TASK DIRECTIONS: From the records below, find each line with the string "Given" and copy it.

********************

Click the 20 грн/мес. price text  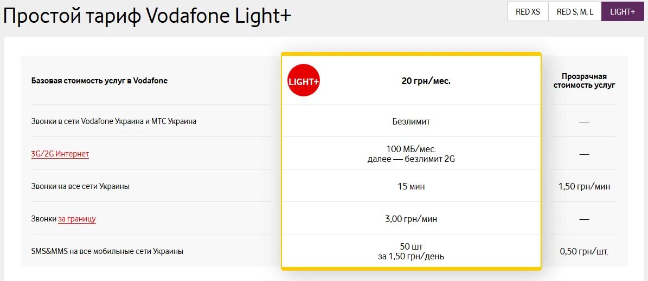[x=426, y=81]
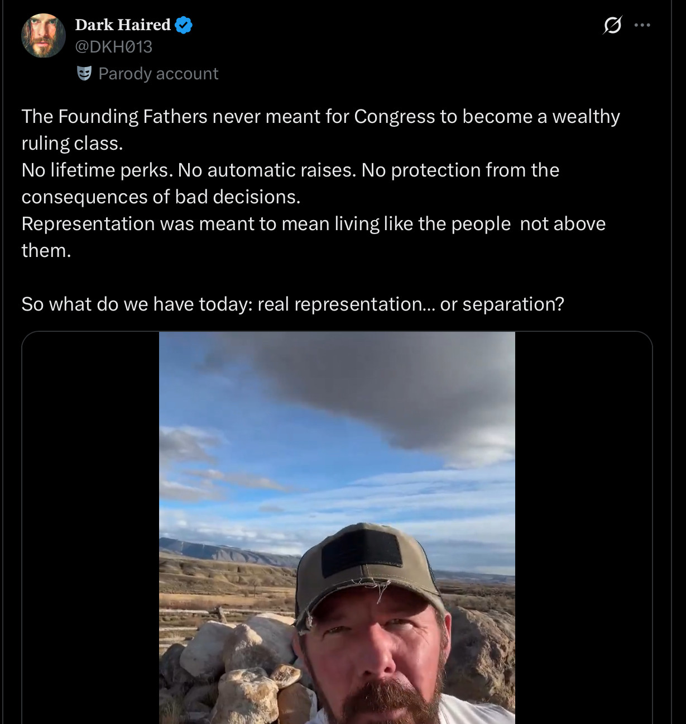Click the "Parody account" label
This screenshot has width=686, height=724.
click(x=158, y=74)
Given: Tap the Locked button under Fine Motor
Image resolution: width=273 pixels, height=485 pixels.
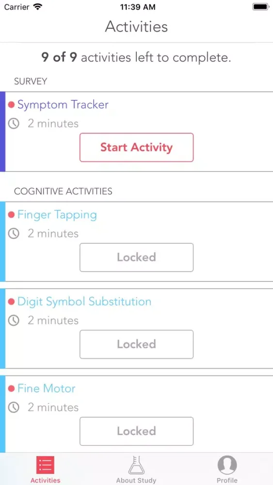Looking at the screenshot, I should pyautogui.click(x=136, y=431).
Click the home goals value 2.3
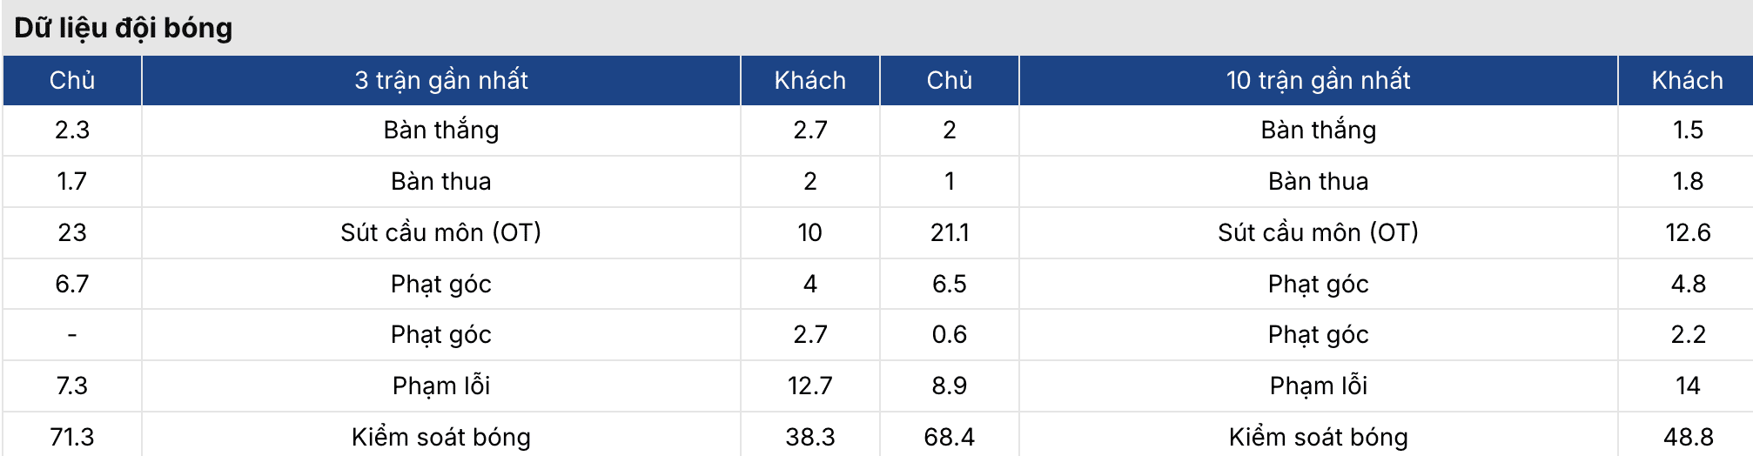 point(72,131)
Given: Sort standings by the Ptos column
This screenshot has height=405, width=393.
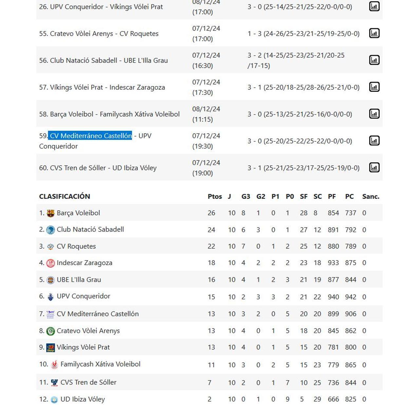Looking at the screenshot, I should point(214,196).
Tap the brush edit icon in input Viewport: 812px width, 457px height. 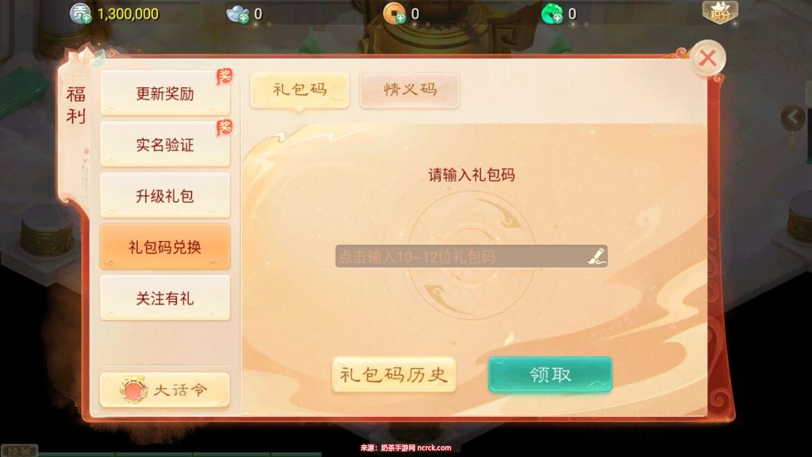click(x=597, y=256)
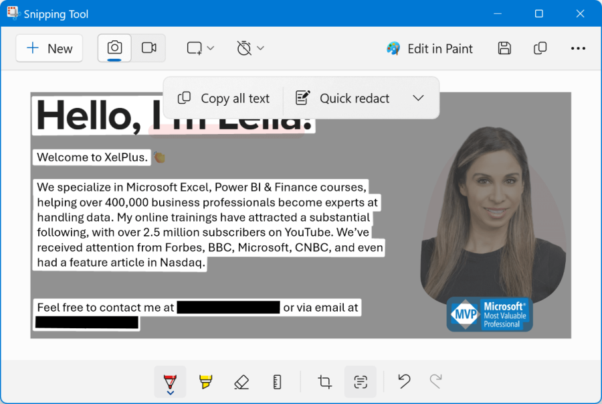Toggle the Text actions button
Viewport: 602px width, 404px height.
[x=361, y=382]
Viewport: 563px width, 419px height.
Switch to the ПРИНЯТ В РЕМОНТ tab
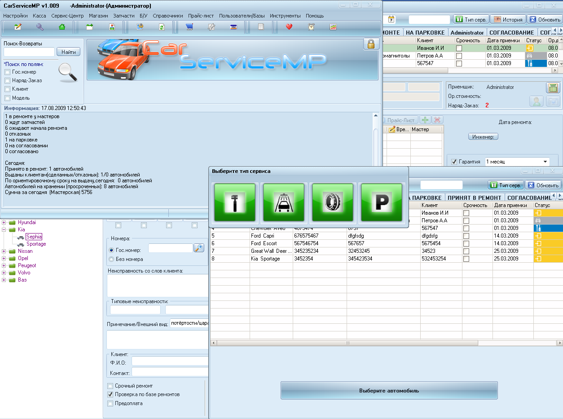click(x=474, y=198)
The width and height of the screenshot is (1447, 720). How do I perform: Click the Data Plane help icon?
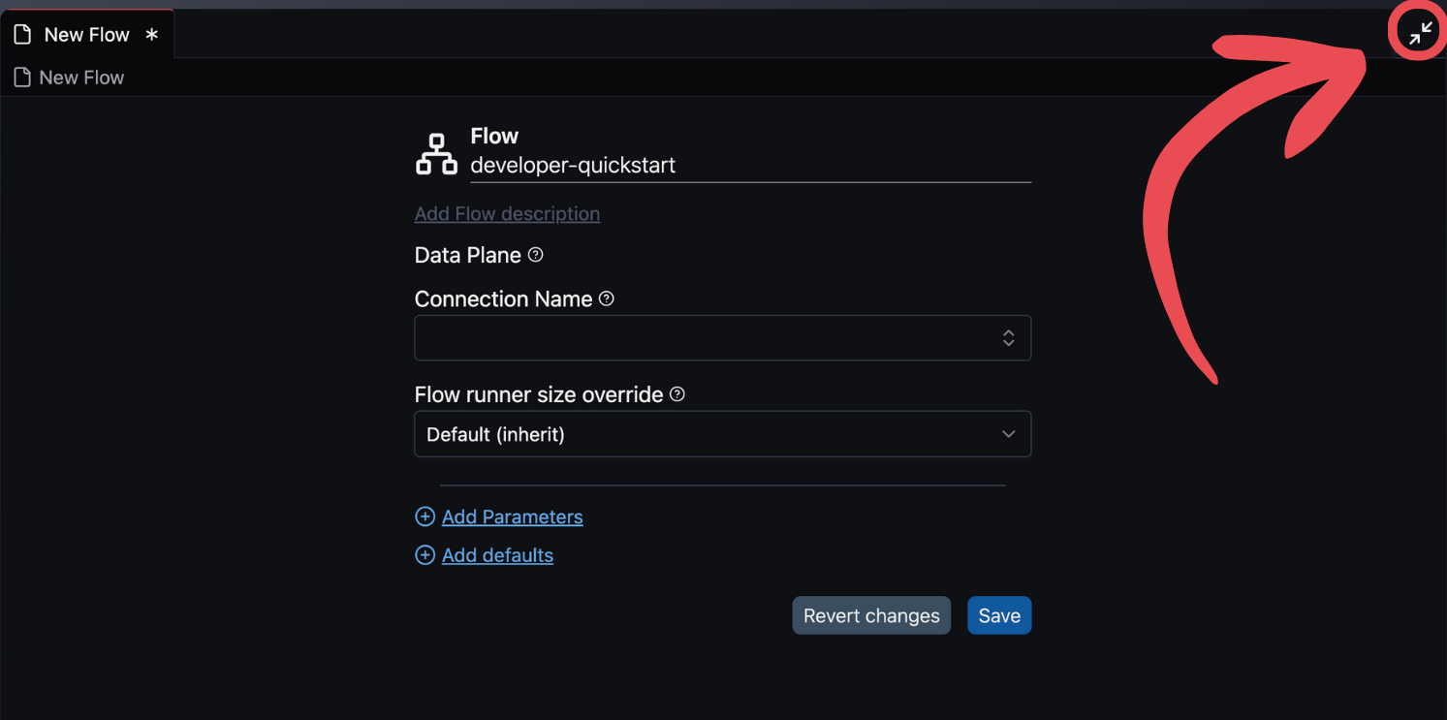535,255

********************

EXERCISE RESPONSE:
Given: Tap the Locked button under Fine Motor
Given: Sort standings by the Ptos column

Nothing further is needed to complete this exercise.